- Ты себя с Павлом Дмитриевичем не равняй. Он может валяться под забором и все равно останется Успенским. Пойми, болван: человек, которого в глаза зовут мосье Трипе, не может руководить институтом.
- Я и не собираюсь...
- А кем ты собираешься быть? Может быть, уйти в науку и открыть какой-нибудь новый закон? Открой, если можешь, буду только рада...
Я смертельно боялся, что Полонский меня заметит. Случайно или намеренно ты становишься свидетелем чужого унижения - это почти не имеет значения. Человек может простить врага, но не свидетеля своей слабости. На мое счастье, распахнулись двери и из конференц-зала повалил народ. Пустынный вестибюль сразу наполнился оживленными людьми с еще не отвердевшими после смеха лицами, курильщики нетерпеливо чиркали спичками, засидевшиеся девчонки приплясывали и перекликались. Шумная и текучая толпа скрыла от меня семейство Полонских, и, бросив в ту сторону последний взгляд, я увидел только возвышавшийся над морем голов бесстрастный мраморный лик Ильи Ильича Мечникова. Меня вновь окружили. Подошла Варвара Владимировна, совсем седая и как будто уменьшившаяся в росте, но такая же старомодно-элегантная, как всегда. Конечно, она была в зале и видела меня, это я ее не узнал. Я поцеловал ей руку, она меня в голову, тут же выяснилось, что нам этого мало, и мы обнялись. Баба Варя - чудо. Чудо научной добросовестности. Чудо скромности, чудо доброты. Я достоверно знаю, что Успенский не раз предлагал утвердить ее заведующей лабораторией и Варвара Владимировна всякий раз отказывалась. Могла ли она стоять во главе лаборатории? Не только могла, но в течение четырех лет фактически стояла. Но вот - ждала меня.

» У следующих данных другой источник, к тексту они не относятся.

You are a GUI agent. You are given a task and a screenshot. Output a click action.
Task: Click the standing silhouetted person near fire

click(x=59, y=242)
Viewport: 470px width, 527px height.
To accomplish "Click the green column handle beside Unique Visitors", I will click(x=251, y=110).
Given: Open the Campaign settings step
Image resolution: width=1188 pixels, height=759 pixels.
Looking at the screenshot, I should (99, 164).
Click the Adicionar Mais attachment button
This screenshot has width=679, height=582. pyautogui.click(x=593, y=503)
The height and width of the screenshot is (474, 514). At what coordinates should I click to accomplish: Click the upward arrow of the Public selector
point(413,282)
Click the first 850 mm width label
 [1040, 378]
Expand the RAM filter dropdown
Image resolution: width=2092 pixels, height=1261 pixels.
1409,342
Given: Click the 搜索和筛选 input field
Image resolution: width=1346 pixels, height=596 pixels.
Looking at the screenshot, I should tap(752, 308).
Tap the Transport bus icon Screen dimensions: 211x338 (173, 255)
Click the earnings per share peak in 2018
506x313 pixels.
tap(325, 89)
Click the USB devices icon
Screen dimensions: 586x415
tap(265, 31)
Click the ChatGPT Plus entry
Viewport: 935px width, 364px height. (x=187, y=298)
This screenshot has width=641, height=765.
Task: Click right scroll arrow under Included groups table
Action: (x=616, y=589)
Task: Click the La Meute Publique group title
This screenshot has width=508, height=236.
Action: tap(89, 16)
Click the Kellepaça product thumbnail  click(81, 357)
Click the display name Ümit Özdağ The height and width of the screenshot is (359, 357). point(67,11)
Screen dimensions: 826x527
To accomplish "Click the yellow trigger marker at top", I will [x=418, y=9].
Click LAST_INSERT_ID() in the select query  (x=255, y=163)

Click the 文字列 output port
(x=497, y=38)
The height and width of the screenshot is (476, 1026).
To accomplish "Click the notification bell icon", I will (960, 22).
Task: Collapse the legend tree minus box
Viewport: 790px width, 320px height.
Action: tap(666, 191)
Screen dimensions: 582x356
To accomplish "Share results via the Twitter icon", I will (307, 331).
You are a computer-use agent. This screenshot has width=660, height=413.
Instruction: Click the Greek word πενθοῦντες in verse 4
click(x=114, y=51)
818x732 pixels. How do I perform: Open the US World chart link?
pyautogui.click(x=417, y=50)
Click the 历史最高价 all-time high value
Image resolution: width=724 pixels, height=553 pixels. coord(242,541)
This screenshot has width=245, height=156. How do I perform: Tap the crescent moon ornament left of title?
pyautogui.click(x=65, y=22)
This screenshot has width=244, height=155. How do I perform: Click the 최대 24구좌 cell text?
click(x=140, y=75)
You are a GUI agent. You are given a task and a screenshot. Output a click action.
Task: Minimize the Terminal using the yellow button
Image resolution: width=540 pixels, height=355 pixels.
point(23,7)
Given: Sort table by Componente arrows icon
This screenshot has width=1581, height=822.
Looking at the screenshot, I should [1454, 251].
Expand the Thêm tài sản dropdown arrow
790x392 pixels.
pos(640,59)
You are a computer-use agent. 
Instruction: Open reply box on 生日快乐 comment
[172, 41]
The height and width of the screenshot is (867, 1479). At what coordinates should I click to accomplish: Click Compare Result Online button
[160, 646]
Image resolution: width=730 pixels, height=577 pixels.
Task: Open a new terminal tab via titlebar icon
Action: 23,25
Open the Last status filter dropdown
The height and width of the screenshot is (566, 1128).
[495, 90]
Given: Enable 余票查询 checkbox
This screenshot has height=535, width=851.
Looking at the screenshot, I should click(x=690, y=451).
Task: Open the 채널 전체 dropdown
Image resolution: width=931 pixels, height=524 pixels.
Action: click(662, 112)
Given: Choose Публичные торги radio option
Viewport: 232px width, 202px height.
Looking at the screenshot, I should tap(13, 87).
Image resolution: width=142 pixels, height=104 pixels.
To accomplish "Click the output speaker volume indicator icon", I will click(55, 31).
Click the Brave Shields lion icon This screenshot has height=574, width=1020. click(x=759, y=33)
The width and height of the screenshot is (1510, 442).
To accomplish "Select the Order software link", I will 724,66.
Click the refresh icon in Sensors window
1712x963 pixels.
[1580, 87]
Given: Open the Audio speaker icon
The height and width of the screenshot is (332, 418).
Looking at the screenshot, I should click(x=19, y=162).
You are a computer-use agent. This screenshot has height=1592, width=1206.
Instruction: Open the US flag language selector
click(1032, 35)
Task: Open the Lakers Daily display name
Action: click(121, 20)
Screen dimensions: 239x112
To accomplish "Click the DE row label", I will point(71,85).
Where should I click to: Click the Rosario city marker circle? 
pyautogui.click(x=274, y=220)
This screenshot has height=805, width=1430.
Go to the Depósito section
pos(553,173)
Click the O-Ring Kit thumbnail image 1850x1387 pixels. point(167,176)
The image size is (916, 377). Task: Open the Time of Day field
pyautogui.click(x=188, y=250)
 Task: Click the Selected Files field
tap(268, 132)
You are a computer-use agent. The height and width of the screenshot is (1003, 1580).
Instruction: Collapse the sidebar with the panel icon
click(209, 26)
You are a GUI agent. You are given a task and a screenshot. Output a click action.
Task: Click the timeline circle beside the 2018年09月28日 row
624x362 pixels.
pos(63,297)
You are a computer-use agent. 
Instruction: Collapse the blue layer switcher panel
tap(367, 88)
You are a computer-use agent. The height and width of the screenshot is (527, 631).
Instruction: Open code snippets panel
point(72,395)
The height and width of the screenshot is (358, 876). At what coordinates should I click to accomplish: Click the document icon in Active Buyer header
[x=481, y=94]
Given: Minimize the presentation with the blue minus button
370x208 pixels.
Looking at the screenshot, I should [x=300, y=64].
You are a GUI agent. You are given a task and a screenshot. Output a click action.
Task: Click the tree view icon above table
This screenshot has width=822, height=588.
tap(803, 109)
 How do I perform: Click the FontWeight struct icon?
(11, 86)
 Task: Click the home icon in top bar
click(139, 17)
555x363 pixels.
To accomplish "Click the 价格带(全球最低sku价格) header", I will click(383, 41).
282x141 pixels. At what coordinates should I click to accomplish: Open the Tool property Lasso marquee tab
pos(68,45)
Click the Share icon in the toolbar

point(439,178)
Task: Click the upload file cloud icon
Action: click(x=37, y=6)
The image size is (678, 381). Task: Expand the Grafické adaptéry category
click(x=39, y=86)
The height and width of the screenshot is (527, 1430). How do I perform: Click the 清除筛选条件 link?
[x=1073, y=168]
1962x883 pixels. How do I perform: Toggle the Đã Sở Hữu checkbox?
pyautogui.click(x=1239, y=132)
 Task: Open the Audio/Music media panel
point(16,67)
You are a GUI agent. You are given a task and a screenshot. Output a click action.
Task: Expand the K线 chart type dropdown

- Фу-ты ну-ты какой франт, - сказала баба Варя, закуривая, руки ее заметно дрожали. - Ну, а делом вы намерены заниматься? Поторопитесь, сударь.
- А что?
- Не могу же я вечно быть и.о.
- И не надо.
Она отмахнулась.
- Куда мне. Я старая баба, у меня внуки. Найдутся охотники помоложе меня. И - позубастее.
На этом разговор и кончился, потому что на каждой из моих рук повисло по кандидату наук. Кандидаты были свежеиспеченные, из моих бывших аспиранток, и очень пищали. Они потащили меня в лабораторный корпус. Свою лабораторию я нашел бы даже с завязанными глазами, на ощупь, по слуху, по запаху. За четыре военных года она почти не изменилась, те же выкрашенные белой масляной краской стены и застекленные перегородки, те же выставленные в коридор термостаты и кислородные баллоны, запах химикалий и шуршание включенных в сеть приборов. И вообще все было по-прежнему: заменяющая скатерть белая лабораторная простыня на оцинкованном столе, мензурные стаканчики и разномастные блюдца с красным винегретом, шуточные объявления на стенах и, главное, милые, до родственности знакомые лица, немного постаревшие, чуточку увядшие, но с неугасшим блеском в глазах и с неостывшей готовностью спорить, смеяться, а когда нужно, торчать здесь до поздней ночи. Многих недостает. Нет лаборантки Тани Шишловой, ушедшей по путевке комсомола в школу разведчиков, нет Наты Чемодуровой, вышедшей замуж в "абаде" за секретаря горисполкома, нет Рафика Енгибаряна, погибшего в окружении под Полтавой. Есть и новые лица. Две светленькие девочки в одинаковых белых блузках, вероятно лаборантки. Уже знакомый мне по живой газете неулыбчивый чертенок. И крепкий, несколько поигрывающий своей медвежеватостью малый лет тридцати, устремивший на меня взор полный обожания. Девочки протянули мне твердые ладошки и невнятно пробормотали свои имена. Баба Варя перевела: Нина и Сима. Малый раздул ноздри и, стиснув мою руку сильней, чем мне хотелось, сказал счастливым шепотом:
- Вдовин.
- Николай Митрофанович, - добавила баба Варя.
Малый зарделся:
- Что вы! Просто Николай.
Чертенок небрежно сунул мне лапу и спросил:
- Говорят, вы прилично играете к шахматы?
- Говорят, - сказал я.
- Не глядя на доску?
- Немножко.
- Вот и отлично. А то тут все слабаки.